In order to alleviate stress being exerted on nerves located in the cervical section of the spine, often a surgeon will recommend a procedure known as a cervical laminoplasty, or an alteration of the lamina (the rear portion of bone that lies over the spinal cord). Unlike a laminectomy, which completely removes the lamina, a laminoplasty undertakes a reshaping of the lamina in order to achieve a relieving of pressure on the nerves.

Those suffering from spinal stenosis—a narrowing of the spinal canal due to deterioration of discs or joints that impacts nerve roots and the spinal cord—are good candidates for cervical laminoplasty, as are those who have bone spurs or ligament issues in the cervical area of the spine.
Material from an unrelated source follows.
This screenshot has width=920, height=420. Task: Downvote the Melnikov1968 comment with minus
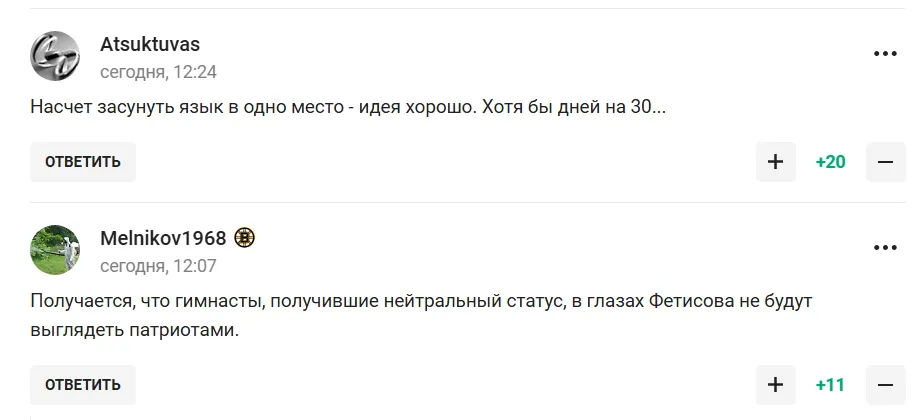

Those for whom the procedure is recommended will typically have pain, weakness and a numbness or tingling sensations in the neck and pain in the shoulders, arms and hands. Normal bladder and bowel problems functions may also be affected by spinal stenosis and similar conditions.

With the patient under general anesthesia, a surgeon will make an incision in the back of the neck and move aside neck muscles and tissue to gain access to the back portion of the vertebrae (the lamina). A groove is then created on one side of the damaged cervical vertebra, followed by a complete cut through on the other side and cuts to the tips of spinous processes (a bony protrusion of the lamina). These cuts create room that allows for the bone to swing open, after which the surgeon opens the vertebra to relieve the pressure being exerted on the nerves and spinal cord. Within the open gap, wedges are placed and the area where the bone was able to swing is partially closed (the wedges prevent a complete closure).

Within two hours after surgery patients are able to leave their beds and walk around. However patients will be advised to limit movements of their neck (a collar may be prescribed to prevent movements that may injure the neck). Within four weeks patients are able to resume a gentle range of motion and movement, but full recovery is contingent on the rate of healing, which differs from person to person.